[Stored items]
* * * * * * * * *

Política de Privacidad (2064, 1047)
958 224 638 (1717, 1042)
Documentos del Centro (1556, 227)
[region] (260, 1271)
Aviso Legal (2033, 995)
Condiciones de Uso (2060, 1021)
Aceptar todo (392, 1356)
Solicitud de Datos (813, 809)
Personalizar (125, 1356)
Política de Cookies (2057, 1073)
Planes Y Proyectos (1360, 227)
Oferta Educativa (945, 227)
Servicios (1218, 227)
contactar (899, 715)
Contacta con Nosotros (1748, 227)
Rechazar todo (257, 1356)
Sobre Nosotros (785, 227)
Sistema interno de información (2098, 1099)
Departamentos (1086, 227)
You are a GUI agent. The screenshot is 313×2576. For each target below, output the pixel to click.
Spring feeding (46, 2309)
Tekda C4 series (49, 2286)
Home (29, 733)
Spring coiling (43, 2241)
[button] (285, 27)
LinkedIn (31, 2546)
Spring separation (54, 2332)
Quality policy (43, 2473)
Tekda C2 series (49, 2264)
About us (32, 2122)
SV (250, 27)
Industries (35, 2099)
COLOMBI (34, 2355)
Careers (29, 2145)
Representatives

* * * * * * * * *

• **WORK ORDER**:
Write out the entries in full, exactly as given.

• **THE COMPLETED TASK**:
Política de Privacidad (2064, 1047)
958 224 638 (1717, 1042)
Documentos del Centro (1556, 227)
[region] (260, 1271)
Aviso Legal (2033, 995)
Condiciones de Uso (2060, 1021)
Aceptar todo (392, 1356)
Solicitud de Datos (813, 809)
Personalizar (125, 1356)
Política de Cookies (2057, 1073)
Planes Y Proyectos (1360, 227)
Oferta Educativa (945, 227)
Servicios (1218, 227)
contactar (899, 715)
Contacta con Nosotros (1748, 227)
Rechazar todo (257, 1356)
Sobre Nosotros (785, 227)
Sistema interno de información (2098, 1099)
Departamentos (1086, 227)
You are a GUI agent. The screenshot is 313×2576. For each target below, output the pixel to click.
Spring feeding (46, 2309)
Tekda C4 series (49, 2286)
Home (29, 733)
Spring coiling (43, 2241)
[button] (285, 27)
LinkedIn (31, 2546)
Spring separation (54, 2332)
Quality policy (43, 2473)
Tekda C2 series (49, 2264)
About us (32, 2122)
SV (250, 27)
Industries (35, 2099)
COLOMBI (34, 2355)
Careers (29, 2145)
Representatives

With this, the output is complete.